I am, as you well know by now, a Christian — specifically, I am an Episcopalian, though I haven’t stepped into an Episcopal church since the Before Times. Thus, I do believe in an afterlife. I differ from many Christians in that I make no belief statements about what that afterlife might be like. Is it spending an eternity in the presence of God, just soaking up their infinite glory (yes, I use they/them pronouns for God, since I believe God transcends gender)? Is it just like life on Earth, except you get to hang out with the likes of Socrates and Einstein? I don’t know. Frankly, I think it’s beyond the comprehension of us living human beings. It’s trite, but I like to think of the process of dying as similar to the process of being born: when we are developing in the womb, we have no idea what life will be like on Earth. Similarly, as we are developing on Earth, we have no idea what the next stage of our existence will be.

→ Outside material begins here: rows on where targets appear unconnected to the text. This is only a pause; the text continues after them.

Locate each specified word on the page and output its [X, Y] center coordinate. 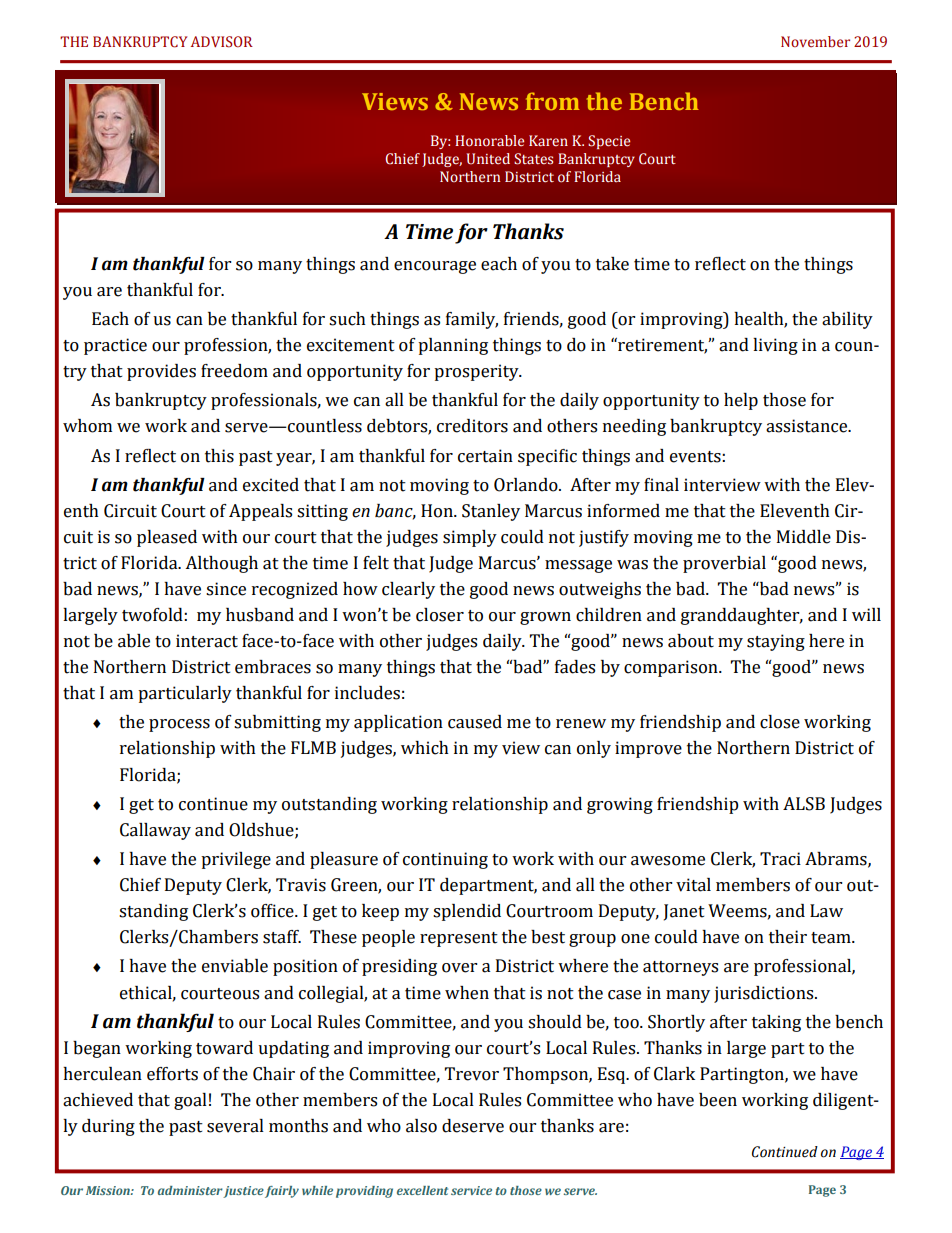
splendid [467, 912]
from [553, 101]
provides [161, 372]
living [775, 346]
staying [776, 642]
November [815, 42]
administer [191, 1192]
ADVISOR [222, 42]
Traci [780, 859]
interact [207, 641]
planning [453, 346]
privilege [236, 860]
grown [545, 618]
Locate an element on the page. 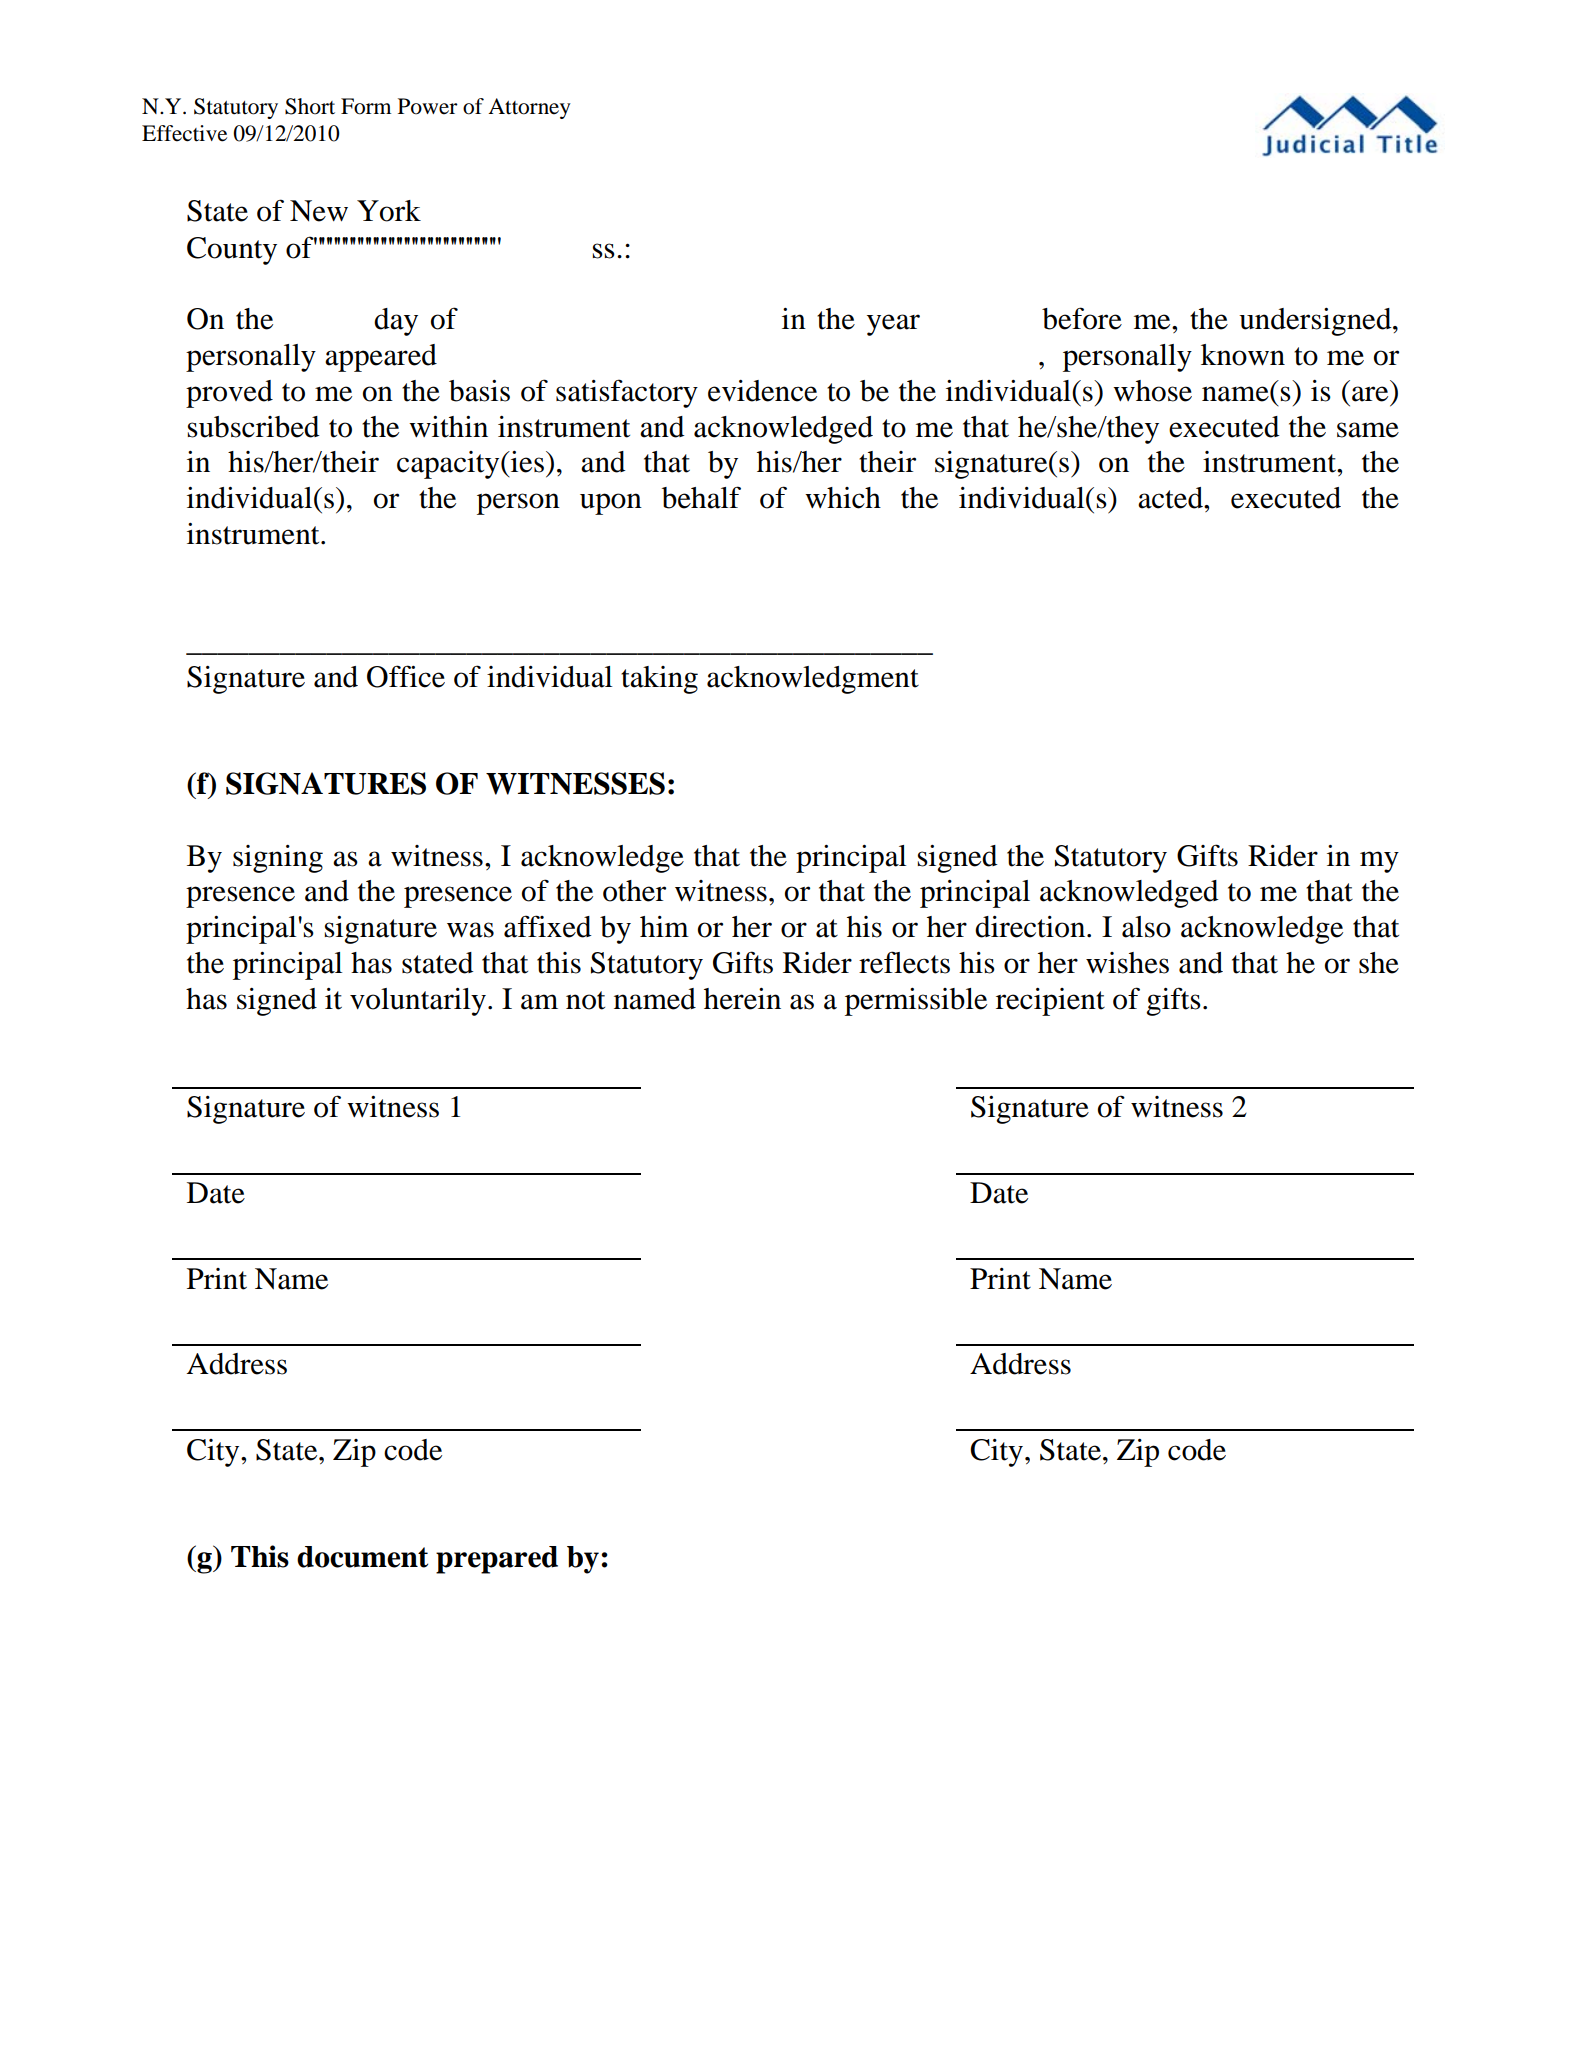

If there is a Heaven, then I think everyone will be surprised by who else makes it there. Except I’m not sure there IS a Heaven or a Hell. Again: I don’t know what the afterlife is like. Jesus hinted that there might be a physical resurrection, but I don’t know how to interpret that.
We’re not granted much time here in Earth. We are born, we live for a few decades, possibly a century at best, and then we pass on. Personally, I don’t think that we can gain a whole lot of wisdom in that period of time. We can talk all we like about how older people are wise for their years, but if we all meet a maximum of wisdom over our lifetime, we’d all be more alike. Instead, everyone is wise in their own ways. What kind of wisdom would we gain if we lived to be two hundred years old? Or five hundred? Or a thousand?
Okay, maybe that doesn’t make any sense. Eh, I’ll leave it in.
Of course, you don’t have to be old to be wise. Young children have their own wisdom to share. Adolescents do as well. It simply behooves us to pay attention and listen to what they have to say. Wisdom is wisdom, no matter where you find it.
The third Jumanji film, Welcome to the Jungle, is a fun film to watch. Dwayne Johnson, Karen Gillian, and the rest are a delight, and so is Danny DeVito. In the beginning of the film, Danny DeVito, whose character journey is, I think, the heart of it, states, “Being old is a curse”. At the end, after all his life-and-death adventures and building up his relationships with his friends and family members, he changes his tune: “Being old is a blessing.”
Me, I’m currently five-five years old. I don’t consider myself “old”, though I suppose by some measures I am. I don’t think of my age as a curse, even as my body self-sabotages itself occasionally and close friends and family members pass on. I like to think that as I do get older and become a wizened old man, I will gain some wisdom, and be more like Danny DeVito at the end of the film. Life is a blessing, Old age is a blessing. Death itself, for whatever reason, might be a blessing.
We’re not given a whole lot of time on this tiny Earth. The time we have we should spend listening to others, being kind to them, caring for them and this precious Earth that we find ourselves on.